Ana Mestre regresó a Cádiz llorando tras hacerse añicos su deseo de formar parte del primer Gobierno andaluz del PP. Y ahora que al fin domina el terreno, como si le persiguiera una maldición, le dan ganas de llorar por ver que se le podría escapar lo que tanto le ha costado. Tras formar parte del equipo de Juanma, cuando nadie daba un duro por él, las quinielas la situaron al frente de Sanidad. Pero por uno de esos misterios cósmicos, al final acabó como delegada plenipotenciaria de la Junta y liderando al PP gaditano. No está nada mal para alguien tan joven, cuyo carisma estaba por ver tras pasar de puntillas por el gobierno de Cádiz y estrellarse en Sanlúcar, al empezar a volar en solitario.

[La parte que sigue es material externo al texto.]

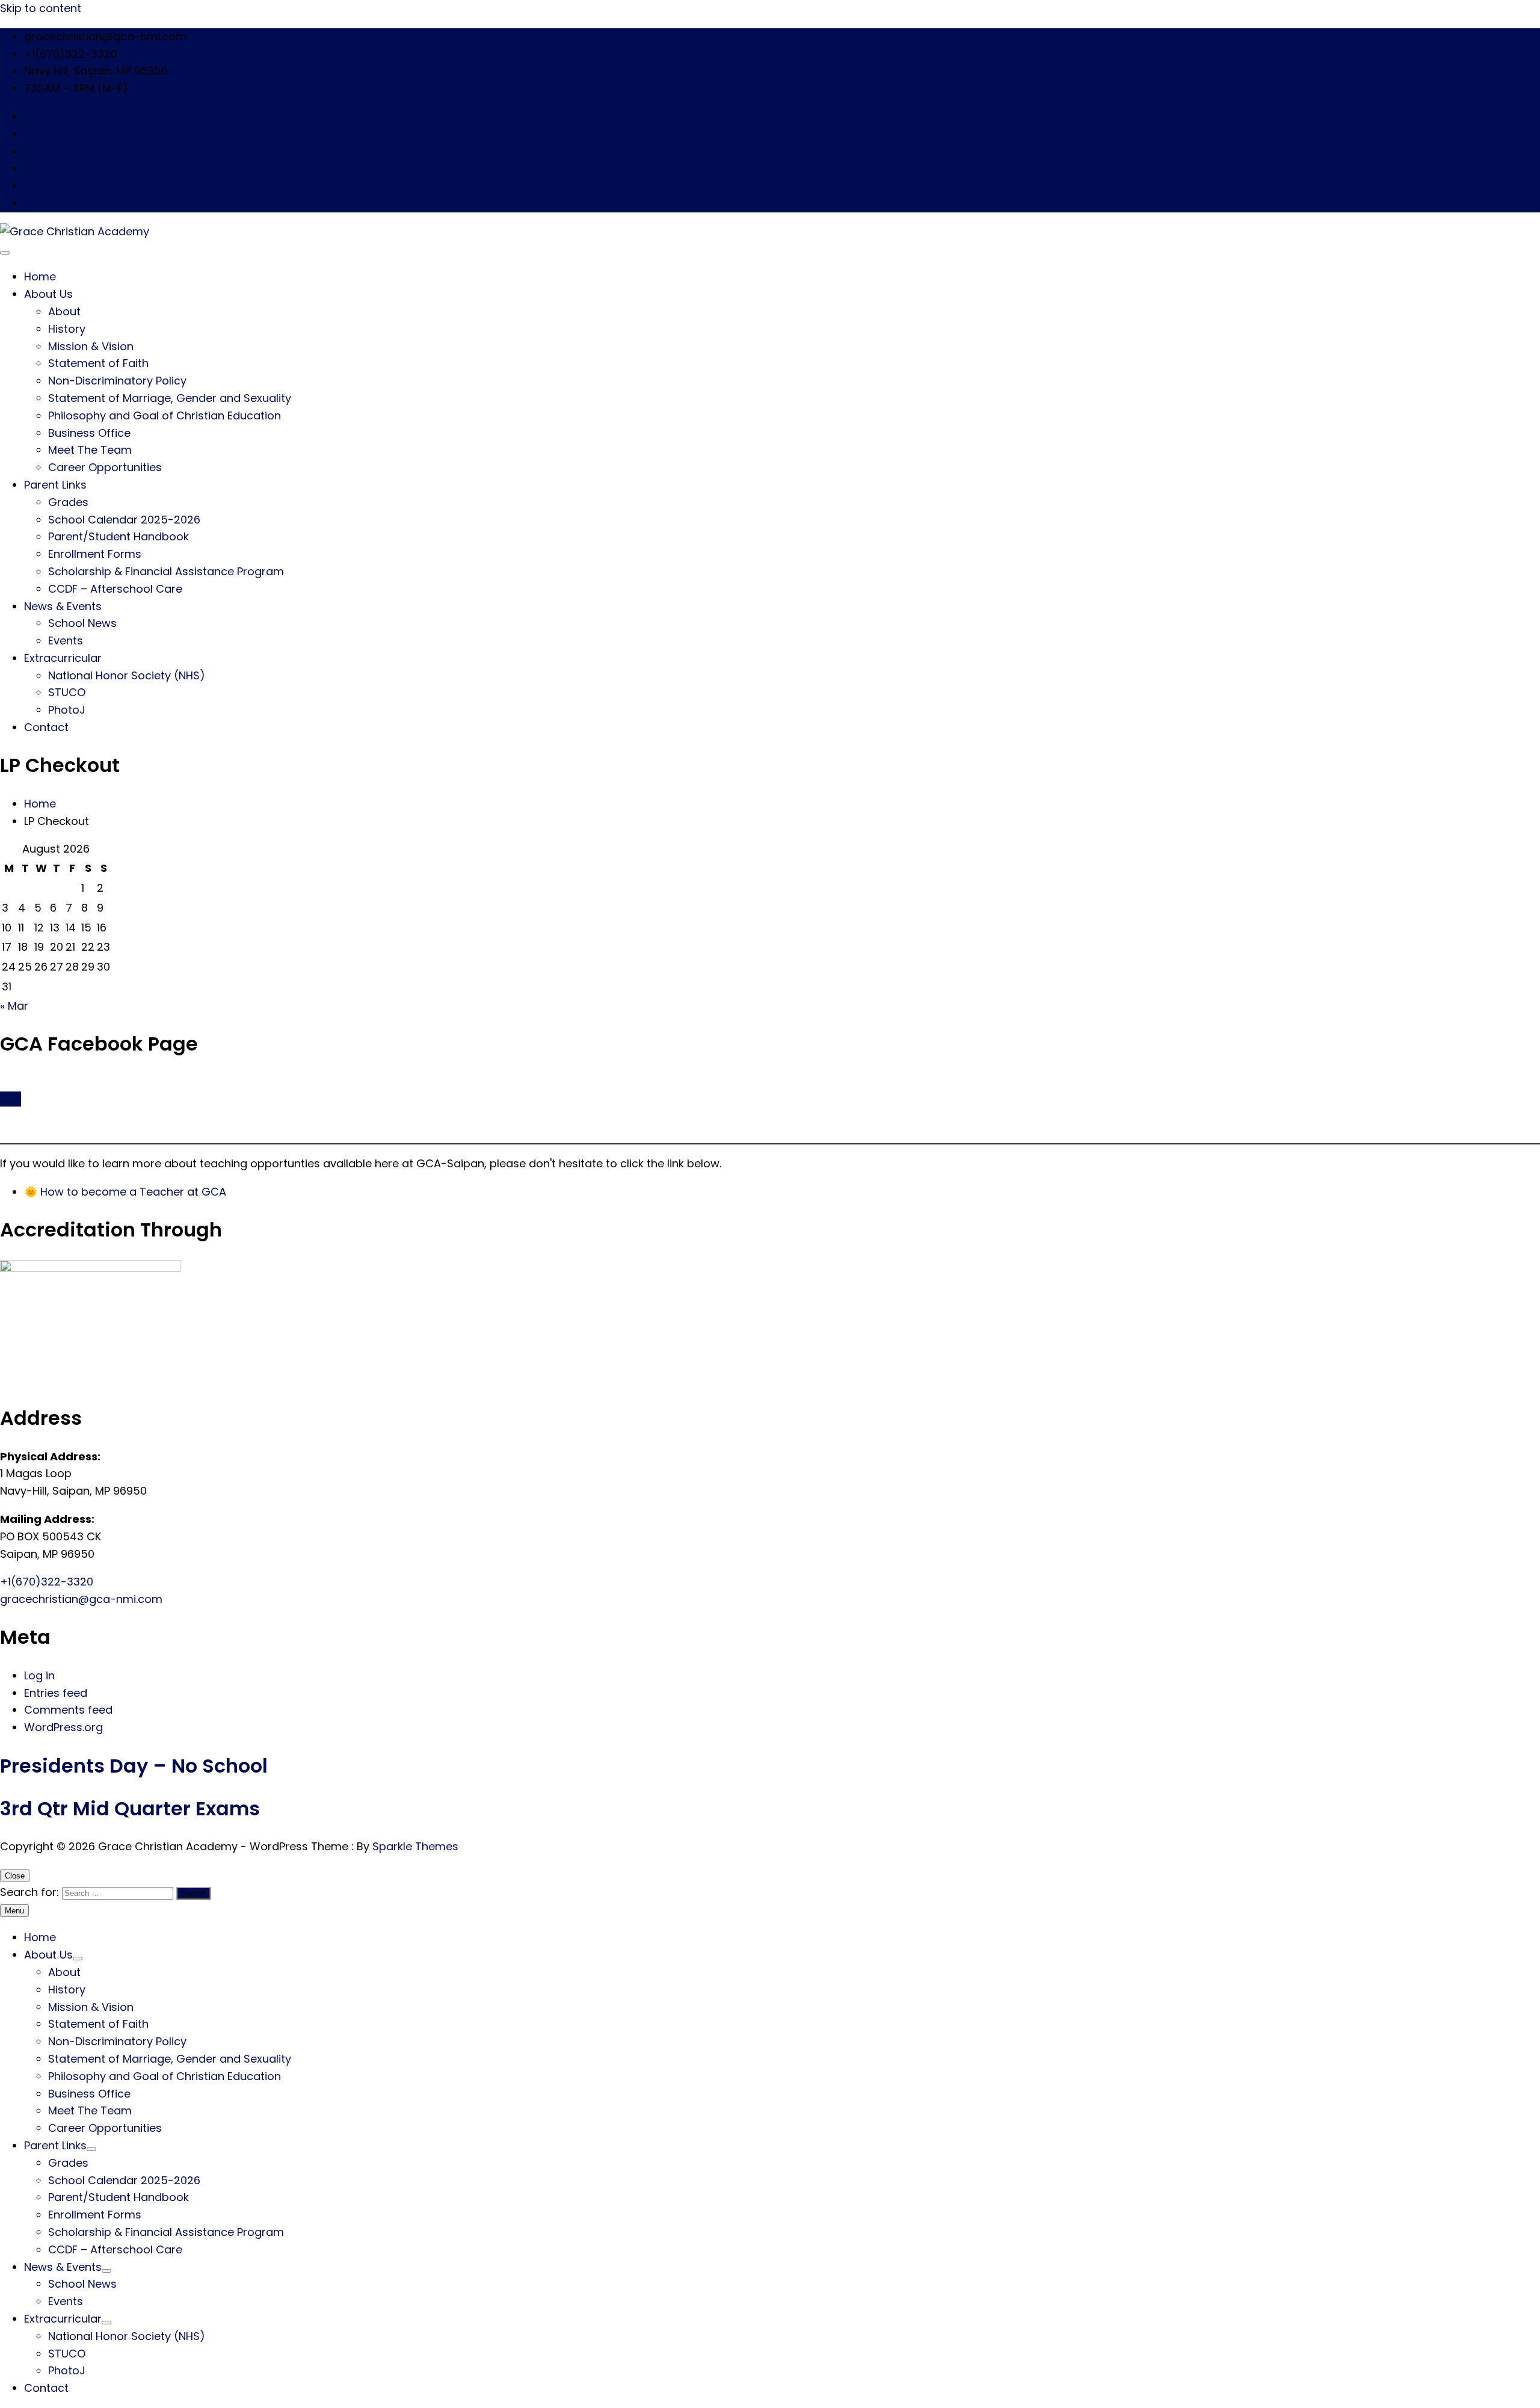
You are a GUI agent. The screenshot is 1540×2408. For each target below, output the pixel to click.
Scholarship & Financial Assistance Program (166, 571)
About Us (48, 293)
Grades (68, 502)
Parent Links (55, 484)
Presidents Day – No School (134, 1765)
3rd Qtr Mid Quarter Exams (130, 1808)
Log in (39, 1675)
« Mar (14, 1005)
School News (82, 623)
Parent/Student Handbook (118, 536)
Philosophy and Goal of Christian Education (164, 415)
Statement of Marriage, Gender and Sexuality (169, 398)
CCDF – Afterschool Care (115, 588)
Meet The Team (90, 449)
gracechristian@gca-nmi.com (81, 1599)
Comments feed (68, 1709)
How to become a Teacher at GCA (133, 1191)
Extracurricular (63, 657)
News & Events (63, 606)
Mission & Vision (91, 346)
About (64, 311)
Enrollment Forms (94, 553)
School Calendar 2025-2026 (124, 519)
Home (40, 276)
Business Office (89, 432)
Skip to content (40, 8)
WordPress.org (63, 1727)
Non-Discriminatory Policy (117, 380)
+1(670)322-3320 (46, 1581)
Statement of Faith (98, 363)
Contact (46, 727)
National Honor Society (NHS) (126, 675)
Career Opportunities (105, 467)
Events (65, 640)
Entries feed (55, 1692)
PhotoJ (66, 709)
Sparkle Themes (415, 1846)
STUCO (66, 692)
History (66, 328)
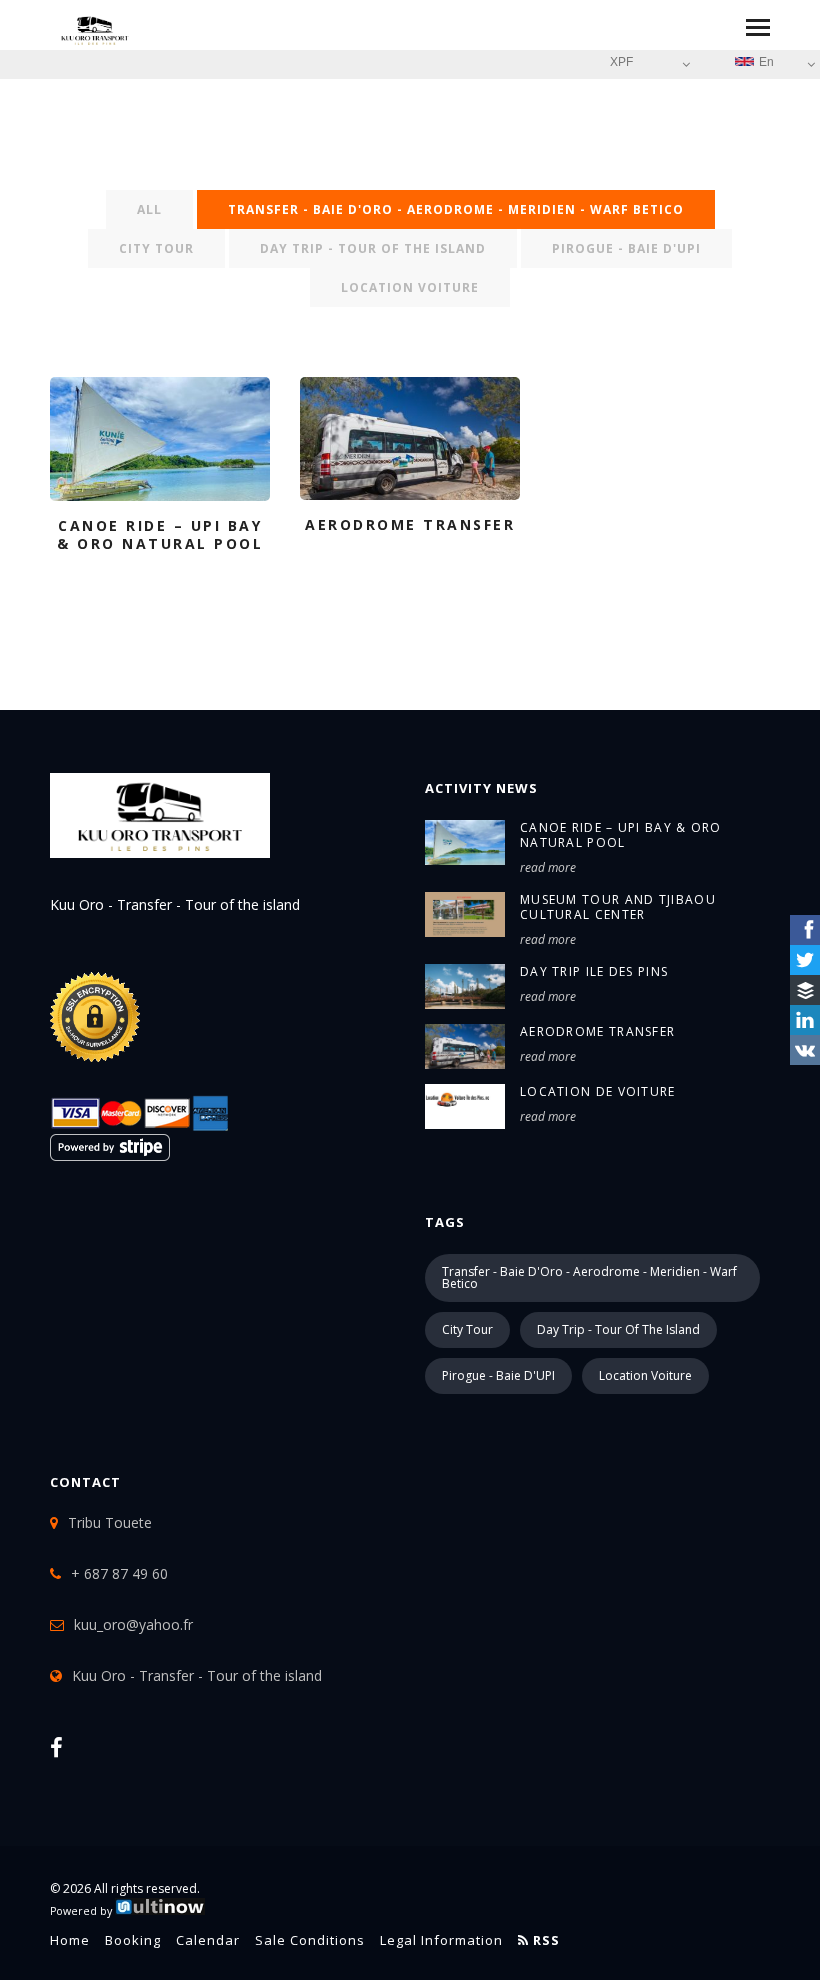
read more (548, 867)
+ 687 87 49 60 (119, 1573)
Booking (133, 1940)
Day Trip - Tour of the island (373, 248)
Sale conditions (310, 1940)
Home (70, 1940)
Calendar (208, 1940)
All (149, 209)
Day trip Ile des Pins (594, 971)
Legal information (441, 1940)
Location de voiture (598, 1091)
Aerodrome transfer (597, 1031)
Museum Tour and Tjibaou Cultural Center (618, 907)
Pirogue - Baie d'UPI (626, 248)
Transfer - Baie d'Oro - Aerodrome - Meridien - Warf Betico (456, 209)
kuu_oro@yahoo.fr (133, 1624)
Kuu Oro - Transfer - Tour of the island (197, 1675)
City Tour (156, 248)
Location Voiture (410, 287)
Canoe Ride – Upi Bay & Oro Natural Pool (621, 835)
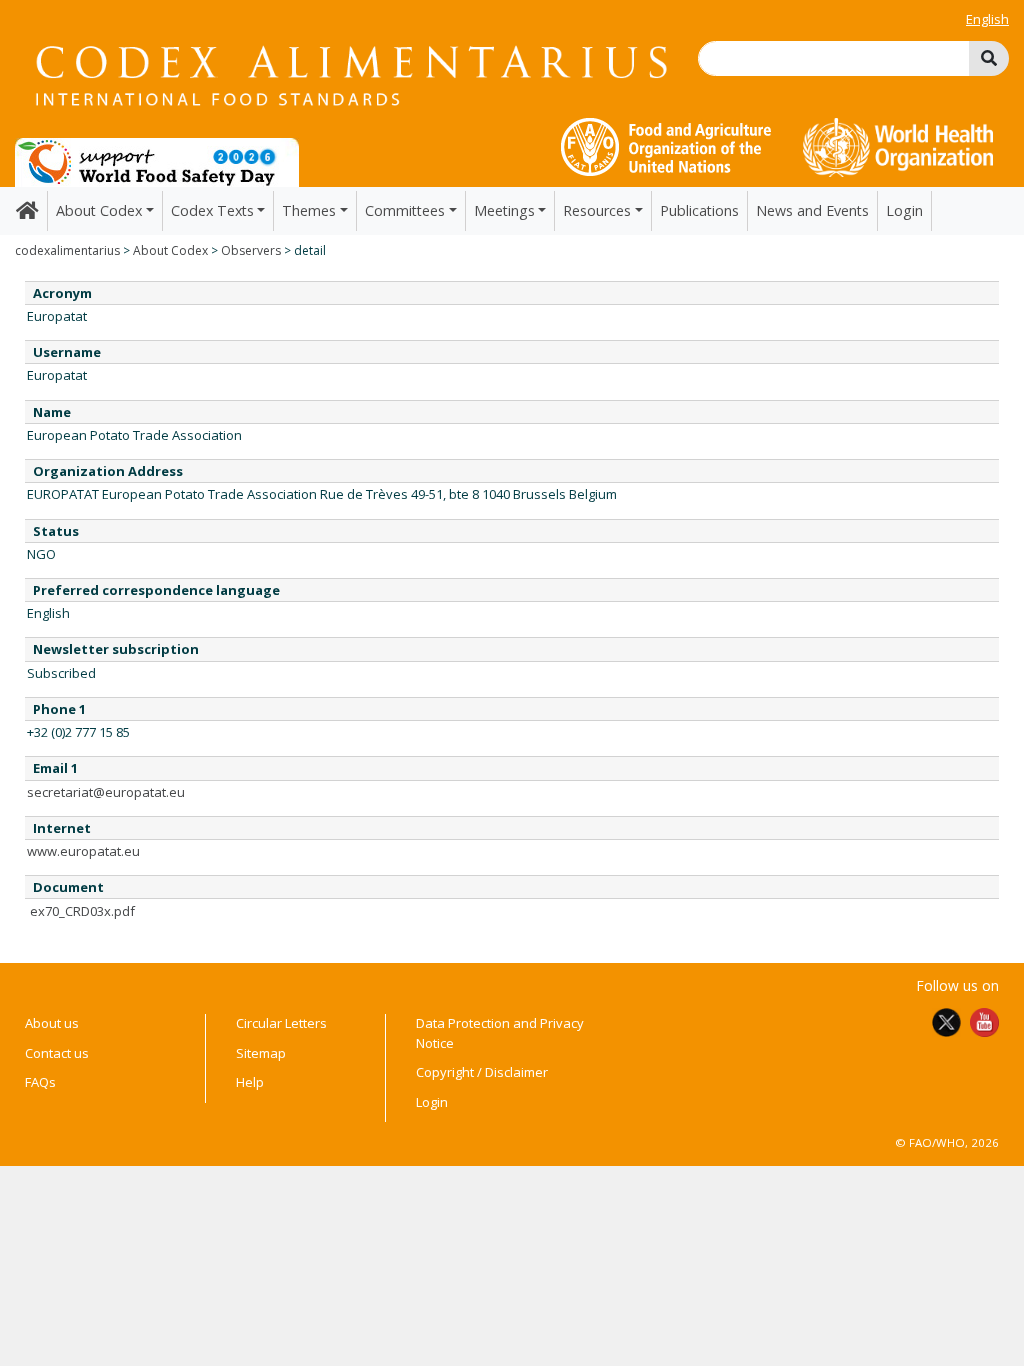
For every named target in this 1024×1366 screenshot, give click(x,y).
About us (52, 1023)
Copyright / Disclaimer (482, 1072)
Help (250, 1082)
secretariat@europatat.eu (106, 792)
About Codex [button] (99, 210)
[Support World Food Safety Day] (157, 161)
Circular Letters (281, 1023)
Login (904, 210)
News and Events (812, 210)
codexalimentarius (67, 250)
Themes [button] (309, 210)
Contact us (57, 1053)
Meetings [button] (504, 210)
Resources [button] (597, 210)
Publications (699, 210)
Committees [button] (405, 210)
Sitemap (261, 1053)
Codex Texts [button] (212, 210)
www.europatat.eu (83, 851)
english (987, 19)
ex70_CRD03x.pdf (82, 911)
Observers (251, 250)
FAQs (40, 1082)
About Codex (170, 250)
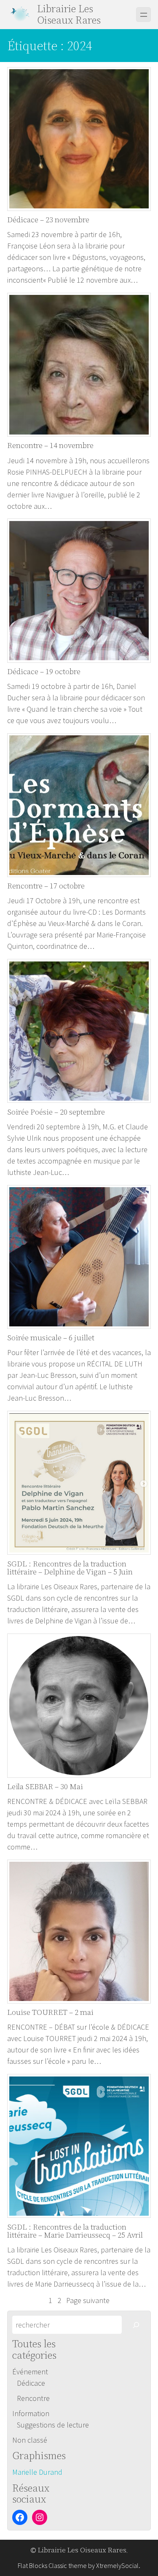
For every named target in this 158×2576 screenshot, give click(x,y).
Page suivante (88, 2300)
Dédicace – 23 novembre (48, 220)
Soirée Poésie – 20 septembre (56, 1112)
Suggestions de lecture (53, 2425)
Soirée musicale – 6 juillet (50, 1338)
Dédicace (31, 2383)
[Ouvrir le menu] (143, 14)
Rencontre (33, 2398)
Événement (30, 2371)
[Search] (136, 2325)
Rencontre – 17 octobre (46, 886)
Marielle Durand (37, 2472)
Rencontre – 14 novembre (50, 445)
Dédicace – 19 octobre (43, 671)
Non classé (29, 2440)
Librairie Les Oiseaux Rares (69, 14)
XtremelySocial (117, 2565)
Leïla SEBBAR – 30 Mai (45, 1786)
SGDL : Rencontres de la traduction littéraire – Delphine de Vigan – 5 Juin (70, 1568)
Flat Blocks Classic (42, 2565)
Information (30, 2413)
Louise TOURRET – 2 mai (50, 2012)
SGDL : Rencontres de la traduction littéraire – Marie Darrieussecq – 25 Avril (75, 2231)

Insegura y desconfiada, sin un núcleo duro solvente, debía hacerse con el mando de un partido abierto en canal, antes de que le asaetearan desde Trebujena a Sotogrande. No tenía muchos rivales internos, pero tampoco contaba con apoyos tras unas primarias que aún está pagando el PP. A la vez tuvo que coordinar a los delegados de la Junta sin experiencia. Sin gozar del talento y el conocimiento de los privilegiados, Mestre optó por la vieja escuela: echar más horas que un mulo prestao y practicar el ordeno y mando. Hoy nada se mueve sin que ella lo sepa. Y pese a los primeros errores de cálculo, tanto al formar equipo como en la gestión, y pese a ver fantasmas donde no los hay, hace un mes parecía tenerlo todo más o menos bajo control. Nadie defiende como ella el cortijo en la provincia en la actualidad. Y si para lograrlo le tiene que dar tres vueltas a la carretera del Castaño, lo hace sin pestañear. Lo admiten hasta los rivales por lo bajini. Y Bruno García, su leal escudero, le aporta el equilibrio preciso para dirigir el partido sin sobresaltos, tras la dimisión de su primer secretario provincial, Andrés Núñez, en quien perdió la fe, y la destitución de su enemigo íntimo Antonio Saldaña, en la Diputación.

Tras el visto bueno de la dirección regional, Mestre se postuló ante los populares gaditanos para revalidar el liderazgo que le brindó Juanma Moreno, hace dos años. Gozaba de tanta confianza, que ni siquiera contempló unas primarias: "El proyecto que lidero ha demostrado su capacidad para integrar a todos". Y así lo parecía, hasta que la dirección nacional y la regional desataron las hostilidades por la organización en Málaga y Sevilla a navajazo limpio. No se trata de Mestre. Lo que está en juego es la esencia del poder. Para seguir presidiendo el partido, Casado ha de dejar claro quién manda frente a Juanma. Y si no hay acuerdo entre ambos, Mestre podría ser una víctima colateral. Su presunta incompatibilidad para disfrutar de los cargos que ha defendido hasta ahora, sin oposición, podría servir de excusa. Pero conste que en las casas de apuestas del PP tampoco sobra gente con brillo que encandile a la parroquia. El diputado Pepe Ortíz, el más cercano a Casado, tendría el mismo problema que ella. Y Juanma no tiene a nadie mejor que Mestre. De la cuerda de Antonio Sanz, aunque ahora marque distancias con él, el mejor posicionado, descartado Saldaña, sería Germán Beardo, alcalde de El Puerto. Su problema es que Sanz y Casado son incompatibles, aunque quién sabe. La tercera vía la encarnaría Bruno García, pero no le gustan los jaleos. El PP ahora está centrado en Madrid. Pero tras las elecciones será posible incluso lo imposible: que Mestre siga donde está.